REQUIRED WORK | Print everything in the network statistics text below, from "ClientPing – Average" down to "NetEvtTime and NetQSize.", word for word.

With the provided code changes, you will be able to accurately determine, through the JSON SimStats, how your simulator is performing network-wise with measures in packets, bytes, queue size, and latency. Particularly with the latency measures, we have added variables to the OpenSim.ini file (specified below) to allow you to turn these features on and off (off by default). Furthermore, we have added IP-to-avatar tracking that is outputted via a new JSON output stream (specified below). Below are details of each of the modified and newly added statistics.

Network Statistics:
 
PktsIn – Now the number of packets received are averaged inside the LLUDPClient before being sent to the SimStatsReporter. The time is calculated using a stopwatch. This is done to enforce an accurate measurement since the SimStatsReporter and the UDP message system are running on separate threads. The stat is reported as the number of packets per second.

PktsOut - Now the number of packets sent are averaged inside the LLUDPClient before being sent to the SimStatsReporter. The time is calculated using a stopwatch. This is done to enforce an accurate measurement since the SimStatsReporter and the UDP message system are running on separate threads. The stat is reported as the number of packets per second.

UDPIn – This is the same as PktsIn except that it tracks the number of bytes being received instead of the number of packets.

UDPOut – This is the same as PktsOut except that it tracks the number of bytes being sent instead of the number of packets.

UDPInError – Tracks the number of packets that are sent to RecordMalformedInboundPacket. Then divides by the time in the UDPClient before sending the average number of packets that were malformed to the SimStatsReporter. The stat is reported as the number of packets per second.

ClientPing – Average ping between OpenSim and a subset of its connected users. This will show a value of -1 if the ping reply status was not successful. A non-successful status may vary (e.g. Timeout, time limit exceeded, firewall issues). Check C#'s IPStatus class for more information on the various states: https://msdn.microsoft.com/en-us/library/system.net.networkinformation.ipstatus(v=vs.110).aspx [^] [^]

AvgPing – Average ping to an external server. This will show a value of -1 if the ping reply status was not successful. A non-successful status may vary (e.g. Timeout, time limit exceeded, firewall issues). Check C#'s IPStatus class for more information on the various states: https://msdn.microsoft.com/en-us/library/system.net.networkinformation.ipstatus(v=vs.110).aspx [^] [^]
NetFT – Split into 2 statistics which are NetEvtTime and NetQSize.

RECORD LIST |
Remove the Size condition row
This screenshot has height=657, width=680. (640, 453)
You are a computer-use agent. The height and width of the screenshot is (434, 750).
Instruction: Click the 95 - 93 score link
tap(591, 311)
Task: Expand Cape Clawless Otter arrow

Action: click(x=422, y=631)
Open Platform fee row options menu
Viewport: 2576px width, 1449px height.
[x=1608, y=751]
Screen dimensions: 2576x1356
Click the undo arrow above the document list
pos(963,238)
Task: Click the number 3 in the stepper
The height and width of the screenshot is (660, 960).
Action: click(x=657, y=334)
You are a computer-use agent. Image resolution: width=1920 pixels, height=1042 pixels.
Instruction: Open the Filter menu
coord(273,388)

RESPONSE |
ClientPing – Average ping between OpenSim and a subset of its connected users. This will show a value of -1 if the ping reply status was not successful. A non-successful status may vary (e.g. Timeout, time limit exceeded, firewall issues). Check C#'s IPStatus class for more information on the various states: https://msdn.microsoft.com/en-us/library/system.net.networkinformation.ipstatus(v=vs.110).aspx [^] [^]

AvgPing – Average ping to an external server. This will show a value of -1 if the ping reply status was not successful. A non-successful status may vary (e.g. Timeout, time limit exceeded, firewall issues). Check C#'s IPStatus class for more information on the various states: https://msdn.microsoft.com/en-us/library/system.net.networkinformation.ipstatus(v=vs.110).aspx [^] [^]
NetFT – Split into 2 statistics which are NetEvtTime and NetQSize.